RECORDS SUPPLIED:

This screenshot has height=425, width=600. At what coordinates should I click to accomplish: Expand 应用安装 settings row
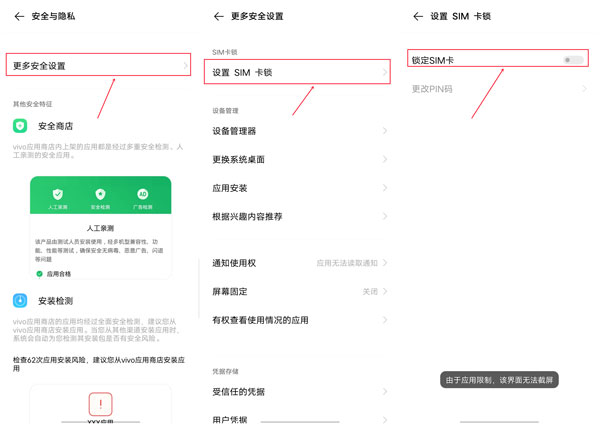(x=297, y=188)
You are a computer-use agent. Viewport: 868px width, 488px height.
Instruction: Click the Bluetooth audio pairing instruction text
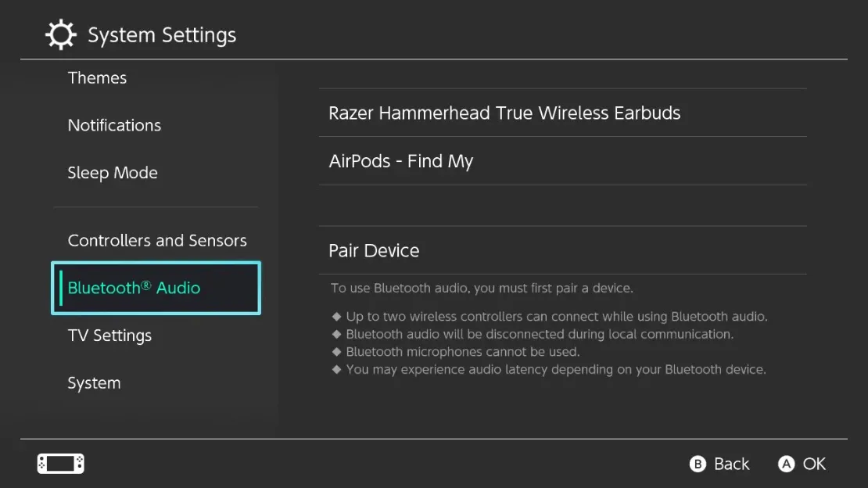482,288
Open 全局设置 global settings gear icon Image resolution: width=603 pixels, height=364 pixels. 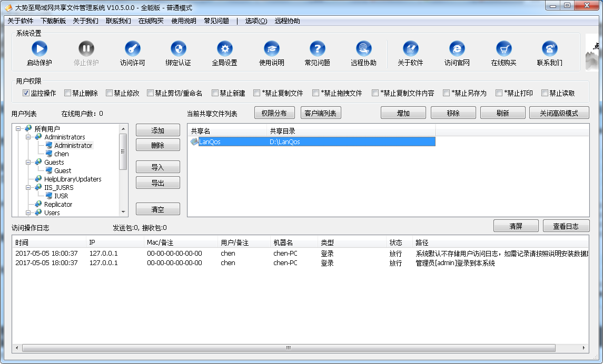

WORK ORDER:
Restate the lines of the records exactly, starting at the first and stopping after the line with "You are a computer-use". Leave out any picture.

WRITTEN ANSWER:
This screenshot has height=425, width=600. At what coordinates should I click to accomplish: Expand 应用安装 settings row
(x=297, y=188)
You are a computer-use agent. Viewport: 868px width, 488px height.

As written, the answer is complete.